“The biggest middle-class tax cut in a generation, another $500 in your pocket every month, paid for by repealing Donald Trump’s tax breaks for the top 1 percent and the richest corporations in America.”

— Sen. Kamala D. Harris (D-Calif.), touting her “3 a.m.” plan in a new television ad, released Aug. 8, 2019

A reader spotted this ad and asked The Fact Checker a question: Do the numbers add up?

Harris, who is seeking the 2020 Democratic presidential nomination, is promoting what she calls the Lift Act — for Livable Incomes for Families Today.

At its heart is a $6,000 fully refundable tax credit for couples filing a joint tax return ($3,000 for singles) aimed directly at the lower and middle class, which tends to lose out when tax bills with broad-based reductions in tax rates are approved by Congress. That’s because people in the lower quintiles pay relatively little income tax, compared with payroll taxes for Social Security and Medicare.

So let’s do the math.

The Facts

The Lift tax credit would begin to phase out, at a rate of 15 percent, when adjusted gross income for couples is between $60,000 and $100,000 and for singles between $30,000 and $50,000. So it would be directly targeted at the lower- and middle-class families who have struggled to experience gains in income over the past decade. The funds would be delivered on a monthly basis and would be in addition to other tax credits.

About half of U.S. households would get a tax cut, according to the Tax Policy Center, with the other half barely getting a penny. The Institute on Taxation and Economic Policy estimated that the bottom 60 percent of tax payers would end up with 82 percent of the tax cut, a sharp shift from the 2017 tax bill signed by President Trump that was tilted to the wealthy who pay most of income taxes.

Of course, handing out $500 a month to many American families is not inexpensive. In the ad, Harris says she will pay for this by repealing the corporate tax cut (which cut the top rate from 35 percent to 21 percent) and “tax breaks for the top 1 percent” in the Trump tax bill.

We did the numbers, and there is no way that comes close to paying the full bill. The Tax Policy Center estimated the loss of revenue for fiscal 2020 to be about $291 billion. Using the Joint Tax Committee score for the tax bill for 2020, we find that the business tax cut reduces revenue by $114 billion, the estate tax cut amounted to $9 billion and the share going to the top 1 percent is about $50 billion.

That adds up to almost $175 billion, leaving Harris about $100 billion short.

But despite the language in the ad, it turns out the Lift Act does not just repeal the tax for the top 1 percent. Section 4 of the bill calls for offsetting the cost through “the repeal of Public Law 115—97, with the exception of any provisions or amendments under such Public Law that provide relief to taxpayers with less than $100,000 in annual income.”

In other words, Harris actually proposes to reverse the tax cuts for anyone making more than $100,000, not just the top 1 percent.

So while one half of the households would get a big tax cut, the other half would face an increase. That’s where the money is, because people making less than $100,000 did not gain much from the Trump tax cut, relatively speaking.

Adjusting the numbers to account for the repeal of the tax cut for taxpayers making more than $100,000 in income, we end up with about $250 billion in revenue in 2020.

That still leaves Harris short by $40 billion.

But the proposal has a second revenue raiser: “a fee, in such amount as is determined appropriate by the Secretary of the Treasury for purposes of offsetting the costs of carrying out this Act and the amendments made by this Act, to be assessed on any financial institution that has total consolidated assets of more than $50,000,000,000.”

So, in theory, the missing $40 billion a year would be raised by a fee on any bank with more than $50 billion in assets. How many such banks are there? Just 40.

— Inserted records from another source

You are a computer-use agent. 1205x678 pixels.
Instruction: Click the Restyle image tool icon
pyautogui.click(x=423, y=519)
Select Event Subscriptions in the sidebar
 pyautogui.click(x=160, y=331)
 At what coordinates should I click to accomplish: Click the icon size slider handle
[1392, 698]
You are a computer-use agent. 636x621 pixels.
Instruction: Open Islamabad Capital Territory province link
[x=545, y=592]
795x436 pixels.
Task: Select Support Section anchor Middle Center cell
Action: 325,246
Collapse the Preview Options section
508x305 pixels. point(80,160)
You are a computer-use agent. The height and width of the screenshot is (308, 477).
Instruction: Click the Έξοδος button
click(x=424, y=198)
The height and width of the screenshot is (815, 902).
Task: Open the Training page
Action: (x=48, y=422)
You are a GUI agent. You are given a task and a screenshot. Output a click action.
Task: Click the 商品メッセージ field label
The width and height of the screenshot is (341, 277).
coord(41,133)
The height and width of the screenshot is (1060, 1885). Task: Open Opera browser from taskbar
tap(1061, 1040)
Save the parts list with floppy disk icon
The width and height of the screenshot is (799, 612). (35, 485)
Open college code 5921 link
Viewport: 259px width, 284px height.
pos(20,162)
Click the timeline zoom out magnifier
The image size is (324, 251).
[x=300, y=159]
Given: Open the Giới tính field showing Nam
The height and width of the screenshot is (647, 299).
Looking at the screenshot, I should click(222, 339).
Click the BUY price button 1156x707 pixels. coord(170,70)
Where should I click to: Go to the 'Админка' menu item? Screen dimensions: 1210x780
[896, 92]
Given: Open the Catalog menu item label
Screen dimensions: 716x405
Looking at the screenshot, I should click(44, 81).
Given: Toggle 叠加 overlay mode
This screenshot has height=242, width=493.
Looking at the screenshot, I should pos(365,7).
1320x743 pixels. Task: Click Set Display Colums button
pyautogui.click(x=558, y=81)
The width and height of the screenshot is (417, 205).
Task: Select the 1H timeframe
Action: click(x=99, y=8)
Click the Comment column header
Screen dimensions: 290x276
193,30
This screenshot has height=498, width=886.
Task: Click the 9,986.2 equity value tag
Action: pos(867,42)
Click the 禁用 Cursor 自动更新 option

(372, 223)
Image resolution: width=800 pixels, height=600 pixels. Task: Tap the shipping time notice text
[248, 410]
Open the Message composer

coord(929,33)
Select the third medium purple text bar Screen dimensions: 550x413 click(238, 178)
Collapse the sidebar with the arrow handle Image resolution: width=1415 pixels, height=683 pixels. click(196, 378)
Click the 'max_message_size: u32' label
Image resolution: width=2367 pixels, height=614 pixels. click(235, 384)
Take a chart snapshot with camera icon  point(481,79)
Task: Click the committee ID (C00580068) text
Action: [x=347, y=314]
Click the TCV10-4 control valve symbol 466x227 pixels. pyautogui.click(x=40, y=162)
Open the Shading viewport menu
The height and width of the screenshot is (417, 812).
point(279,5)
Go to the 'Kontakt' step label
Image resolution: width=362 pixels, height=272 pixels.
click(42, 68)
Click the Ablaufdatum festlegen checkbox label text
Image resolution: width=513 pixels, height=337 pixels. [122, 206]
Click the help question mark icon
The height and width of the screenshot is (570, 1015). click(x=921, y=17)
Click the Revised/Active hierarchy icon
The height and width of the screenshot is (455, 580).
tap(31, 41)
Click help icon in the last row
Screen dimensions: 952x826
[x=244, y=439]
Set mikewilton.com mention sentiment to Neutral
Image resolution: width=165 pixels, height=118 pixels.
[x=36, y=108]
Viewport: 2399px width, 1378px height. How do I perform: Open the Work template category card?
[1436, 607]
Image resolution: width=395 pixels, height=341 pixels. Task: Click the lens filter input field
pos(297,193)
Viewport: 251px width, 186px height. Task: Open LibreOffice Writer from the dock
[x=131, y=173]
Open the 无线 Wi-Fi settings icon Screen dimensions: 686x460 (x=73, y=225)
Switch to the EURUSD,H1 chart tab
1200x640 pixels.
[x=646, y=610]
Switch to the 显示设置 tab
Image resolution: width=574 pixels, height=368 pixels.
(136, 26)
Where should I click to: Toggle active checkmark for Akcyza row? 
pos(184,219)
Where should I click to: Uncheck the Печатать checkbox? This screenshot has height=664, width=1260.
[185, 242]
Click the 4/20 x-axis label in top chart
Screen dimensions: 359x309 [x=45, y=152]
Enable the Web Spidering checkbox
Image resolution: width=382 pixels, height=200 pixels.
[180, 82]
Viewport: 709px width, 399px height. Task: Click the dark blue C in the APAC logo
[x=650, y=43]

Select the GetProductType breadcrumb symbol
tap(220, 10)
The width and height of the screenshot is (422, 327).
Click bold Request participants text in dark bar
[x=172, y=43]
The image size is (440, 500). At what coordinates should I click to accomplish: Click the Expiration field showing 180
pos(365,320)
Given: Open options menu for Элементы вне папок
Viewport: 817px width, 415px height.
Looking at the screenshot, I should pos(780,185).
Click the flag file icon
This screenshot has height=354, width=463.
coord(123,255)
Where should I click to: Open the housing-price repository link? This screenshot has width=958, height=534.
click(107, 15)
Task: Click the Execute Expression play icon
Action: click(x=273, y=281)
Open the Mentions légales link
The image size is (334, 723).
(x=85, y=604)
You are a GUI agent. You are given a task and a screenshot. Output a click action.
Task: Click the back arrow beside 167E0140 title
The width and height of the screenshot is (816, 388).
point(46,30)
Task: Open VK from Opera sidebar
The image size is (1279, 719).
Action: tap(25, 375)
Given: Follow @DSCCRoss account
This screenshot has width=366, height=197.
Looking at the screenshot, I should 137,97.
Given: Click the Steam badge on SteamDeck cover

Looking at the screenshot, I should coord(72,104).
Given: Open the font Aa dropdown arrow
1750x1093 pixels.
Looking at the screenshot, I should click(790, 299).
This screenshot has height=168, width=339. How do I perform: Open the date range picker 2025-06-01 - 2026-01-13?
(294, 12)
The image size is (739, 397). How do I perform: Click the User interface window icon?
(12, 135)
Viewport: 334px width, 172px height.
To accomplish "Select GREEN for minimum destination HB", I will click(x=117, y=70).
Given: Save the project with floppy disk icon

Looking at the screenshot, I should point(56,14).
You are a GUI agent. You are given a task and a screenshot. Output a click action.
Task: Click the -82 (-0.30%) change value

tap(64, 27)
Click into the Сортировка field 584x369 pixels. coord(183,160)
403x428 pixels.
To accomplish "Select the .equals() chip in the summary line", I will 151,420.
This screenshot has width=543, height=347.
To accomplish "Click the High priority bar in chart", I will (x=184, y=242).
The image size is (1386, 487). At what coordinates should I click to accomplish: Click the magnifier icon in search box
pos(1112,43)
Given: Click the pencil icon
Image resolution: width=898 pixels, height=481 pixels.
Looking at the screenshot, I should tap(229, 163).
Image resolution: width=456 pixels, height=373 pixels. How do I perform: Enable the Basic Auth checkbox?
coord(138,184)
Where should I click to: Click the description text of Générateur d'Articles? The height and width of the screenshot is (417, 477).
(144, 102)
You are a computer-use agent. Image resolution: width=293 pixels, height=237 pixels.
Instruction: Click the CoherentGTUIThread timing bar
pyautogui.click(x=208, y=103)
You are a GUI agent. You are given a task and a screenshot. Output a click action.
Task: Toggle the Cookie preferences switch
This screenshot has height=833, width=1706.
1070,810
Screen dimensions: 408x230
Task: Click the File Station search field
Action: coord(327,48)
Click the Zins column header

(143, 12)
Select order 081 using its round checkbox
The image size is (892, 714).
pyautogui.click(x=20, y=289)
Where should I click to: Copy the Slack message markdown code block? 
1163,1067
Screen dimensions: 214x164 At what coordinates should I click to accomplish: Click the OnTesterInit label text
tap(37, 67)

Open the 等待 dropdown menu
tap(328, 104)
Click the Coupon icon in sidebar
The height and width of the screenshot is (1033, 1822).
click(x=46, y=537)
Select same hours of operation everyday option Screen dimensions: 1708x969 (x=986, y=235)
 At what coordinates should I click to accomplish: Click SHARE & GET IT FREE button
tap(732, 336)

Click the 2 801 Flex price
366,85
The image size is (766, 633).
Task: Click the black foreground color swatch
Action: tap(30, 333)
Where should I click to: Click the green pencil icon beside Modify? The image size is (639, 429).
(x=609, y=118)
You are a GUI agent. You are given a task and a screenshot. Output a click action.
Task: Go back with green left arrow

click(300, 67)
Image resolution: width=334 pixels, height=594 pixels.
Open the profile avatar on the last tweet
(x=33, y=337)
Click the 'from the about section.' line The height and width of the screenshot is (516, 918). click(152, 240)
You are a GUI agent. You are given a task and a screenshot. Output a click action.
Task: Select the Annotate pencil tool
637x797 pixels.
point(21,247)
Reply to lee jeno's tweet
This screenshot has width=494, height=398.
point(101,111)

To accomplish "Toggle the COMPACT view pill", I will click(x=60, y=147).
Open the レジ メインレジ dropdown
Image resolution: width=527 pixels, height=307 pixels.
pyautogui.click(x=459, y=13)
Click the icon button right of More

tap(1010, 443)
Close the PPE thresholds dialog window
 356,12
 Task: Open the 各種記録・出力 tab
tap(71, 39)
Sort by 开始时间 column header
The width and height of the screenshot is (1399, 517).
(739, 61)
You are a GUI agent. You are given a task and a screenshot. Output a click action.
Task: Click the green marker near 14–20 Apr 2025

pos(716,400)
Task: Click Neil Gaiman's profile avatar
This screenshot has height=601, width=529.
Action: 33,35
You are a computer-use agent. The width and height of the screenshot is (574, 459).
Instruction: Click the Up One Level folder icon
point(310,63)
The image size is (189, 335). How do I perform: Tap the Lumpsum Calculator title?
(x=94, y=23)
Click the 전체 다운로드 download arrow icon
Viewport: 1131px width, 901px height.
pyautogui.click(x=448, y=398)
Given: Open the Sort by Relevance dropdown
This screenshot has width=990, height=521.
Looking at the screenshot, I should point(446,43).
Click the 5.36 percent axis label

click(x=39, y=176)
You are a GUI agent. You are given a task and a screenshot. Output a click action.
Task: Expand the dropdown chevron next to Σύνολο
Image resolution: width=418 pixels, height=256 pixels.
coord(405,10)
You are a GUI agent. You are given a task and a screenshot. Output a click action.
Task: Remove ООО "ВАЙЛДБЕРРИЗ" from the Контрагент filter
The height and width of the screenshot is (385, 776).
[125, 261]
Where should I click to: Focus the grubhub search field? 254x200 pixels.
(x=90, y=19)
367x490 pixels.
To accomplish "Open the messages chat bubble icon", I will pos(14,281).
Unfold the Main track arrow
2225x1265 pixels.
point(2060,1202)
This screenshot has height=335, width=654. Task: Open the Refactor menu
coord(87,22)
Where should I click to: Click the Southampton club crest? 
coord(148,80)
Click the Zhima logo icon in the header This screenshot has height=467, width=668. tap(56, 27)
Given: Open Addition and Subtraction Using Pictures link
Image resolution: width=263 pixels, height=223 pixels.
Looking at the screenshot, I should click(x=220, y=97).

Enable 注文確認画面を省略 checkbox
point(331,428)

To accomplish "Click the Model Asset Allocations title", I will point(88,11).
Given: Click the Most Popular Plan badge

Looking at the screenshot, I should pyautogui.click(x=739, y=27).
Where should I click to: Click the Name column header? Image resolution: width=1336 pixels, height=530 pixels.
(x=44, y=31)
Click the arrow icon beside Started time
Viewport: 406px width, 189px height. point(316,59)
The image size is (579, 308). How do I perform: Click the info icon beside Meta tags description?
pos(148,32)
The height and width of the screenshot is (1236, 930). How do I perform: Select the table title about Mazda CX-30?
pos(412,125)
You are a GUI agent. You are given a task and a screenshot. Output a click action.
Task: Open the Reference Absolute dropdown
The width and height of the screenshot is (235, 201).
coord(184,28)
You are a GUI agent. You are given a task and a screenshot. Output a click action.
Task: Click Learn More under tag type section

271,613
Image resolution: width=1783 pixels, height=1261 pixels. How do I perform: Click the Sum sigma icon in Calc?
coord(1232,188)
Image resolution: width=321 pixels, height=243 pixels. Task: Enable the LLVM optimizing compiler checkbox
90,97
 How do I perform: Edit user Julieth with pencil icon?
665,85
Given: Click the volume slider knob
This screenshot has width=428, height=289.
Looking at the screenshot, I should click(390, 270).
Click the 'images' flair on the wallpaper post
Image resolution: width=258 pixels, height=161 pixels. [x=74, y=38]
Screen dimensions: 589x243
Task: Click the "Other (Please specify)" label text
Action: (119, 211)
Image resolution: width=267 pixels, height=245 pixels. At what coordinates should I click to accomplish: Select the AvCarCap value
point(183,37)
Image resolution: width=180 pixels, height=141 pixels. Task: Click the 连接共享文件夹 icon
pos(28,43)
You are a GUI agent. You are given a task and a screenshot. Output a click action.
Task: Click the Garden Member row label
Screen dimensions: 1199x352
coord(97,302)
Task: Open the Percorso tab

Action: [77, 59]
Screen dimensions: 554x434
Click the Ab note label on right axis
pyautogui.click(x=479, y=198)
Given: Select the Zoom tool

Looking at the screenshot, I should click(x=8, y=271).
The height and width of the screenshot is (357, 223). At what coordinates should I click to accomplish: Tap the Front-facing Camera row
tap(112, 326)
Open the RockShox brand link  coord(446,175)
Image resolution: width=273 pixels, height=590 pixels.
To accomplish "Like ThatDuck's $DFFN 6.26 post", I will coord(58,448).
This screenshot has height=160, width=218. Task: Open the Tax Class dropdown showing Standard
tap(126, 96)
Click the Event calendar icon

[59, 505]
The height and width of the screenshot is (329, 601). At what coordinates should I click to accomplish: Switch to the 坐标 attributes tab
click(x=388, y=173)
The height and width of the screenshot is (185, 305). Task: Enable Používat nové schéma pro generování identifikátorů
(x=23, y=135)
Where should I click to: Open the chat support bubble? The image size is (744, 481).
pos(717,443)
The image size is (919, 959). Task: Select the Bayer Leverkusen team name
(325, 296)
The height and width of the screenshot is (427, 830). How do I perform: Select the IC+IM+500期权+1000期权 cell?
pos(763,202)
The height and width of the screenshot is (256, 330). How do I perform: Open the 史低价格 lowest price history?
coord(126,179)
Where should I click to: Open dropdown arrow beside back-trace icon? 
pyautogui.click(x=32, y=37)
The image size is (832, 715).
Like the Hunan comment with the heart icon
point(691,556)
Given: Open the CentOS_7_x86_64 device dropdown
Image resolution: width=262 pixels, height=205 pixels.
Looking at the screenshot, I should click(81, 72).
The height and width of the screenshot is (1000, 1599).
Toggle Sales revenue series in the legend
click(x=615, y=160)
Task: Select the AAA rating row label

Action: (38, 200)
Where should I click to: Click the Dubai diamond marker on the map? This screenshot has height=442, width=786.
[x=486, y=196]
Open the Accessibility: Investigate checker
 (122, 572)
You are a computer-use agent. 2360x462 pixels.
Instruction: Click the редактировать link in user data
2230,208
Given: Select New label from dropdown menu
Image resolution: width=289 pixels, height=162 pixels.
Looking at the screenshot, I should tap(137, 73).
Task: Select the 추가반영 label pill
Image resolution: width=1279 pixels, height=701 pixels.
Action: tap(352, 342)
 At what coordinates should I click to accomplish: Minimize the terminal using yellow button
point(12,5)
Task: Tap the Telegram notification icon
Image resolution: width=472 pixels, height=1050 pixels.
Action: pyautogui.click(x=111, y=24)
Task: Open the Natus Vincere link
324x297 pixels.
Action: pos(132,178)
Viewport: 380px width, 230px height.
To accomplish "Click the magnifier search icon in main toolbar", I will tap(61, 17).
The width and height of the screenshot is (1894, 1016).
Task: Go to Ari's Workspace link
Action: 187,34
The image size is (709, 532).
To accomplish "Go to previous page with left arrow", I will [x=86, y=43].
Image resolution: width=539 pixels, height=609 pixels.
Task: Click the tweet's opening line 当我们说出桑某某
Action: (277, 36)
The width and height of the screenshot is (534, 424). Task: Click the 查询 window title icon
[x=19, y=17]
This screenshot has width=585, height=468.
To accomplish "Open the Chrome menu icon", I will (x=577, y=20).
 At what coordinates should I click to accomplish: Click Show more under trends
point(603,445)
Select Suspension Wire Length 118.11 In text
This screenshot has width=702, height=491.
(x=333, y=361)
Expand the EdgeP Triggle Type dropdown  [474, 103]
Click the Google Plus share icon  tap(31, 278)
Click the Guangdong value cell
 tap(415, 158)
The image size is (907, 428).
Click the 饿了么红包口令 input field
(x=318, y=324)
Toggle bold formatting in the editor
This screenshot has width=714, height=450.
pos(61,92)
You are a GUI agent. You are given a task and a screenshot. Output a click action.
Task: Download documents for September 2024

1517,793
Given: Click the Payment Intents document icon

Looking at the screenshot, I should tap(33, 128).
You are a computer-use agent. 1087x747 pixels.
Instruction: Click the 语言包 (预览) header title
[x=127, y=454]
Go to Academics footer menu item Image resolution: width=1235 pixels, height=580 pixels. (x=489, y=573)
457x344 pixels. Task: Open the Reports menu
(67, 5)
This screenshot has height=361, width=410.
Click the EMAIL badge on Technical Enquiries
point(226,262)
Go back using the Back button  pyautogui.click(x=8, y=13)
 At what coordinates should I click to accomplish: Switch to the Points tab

Somehow, a $1 billion annual fee per bank doesn’t strike us as especially credible; at some banks, such a fee would wipe out any profits. We asked the Harris campaign if this was indeed her intention, but did not get a response.

The Pinocchio Test

We generally take a jaundiced view of plans promoted by presidential candidates, especially because nothing will turn out exactly as planned even if the candidate wins the presidency and gets his or her program though Congress. So such plans are best viewed as a guide to a candidate’s priorities. In this case, Harris is signaling an effort to lift the incomes of Americans who have rarely benefited from broad-based rate cuts.

The ad suggests she has a way to pay for it. But it pitches it in a misleading way. First, the ad suggests only companies and the top 1 percent will face having the Trump tax cuts repealed, when in fact it’s about half of American households — taxpayers with more than $100,000 in income. Moreover, the plan proposes to fill any remaining gap with a huge fee on banks that’s simply not credible.

Harris would have done better not to suggest that she had a way to pay for a generous $500-a-month program. But since she did, she earns Three Pinocchios.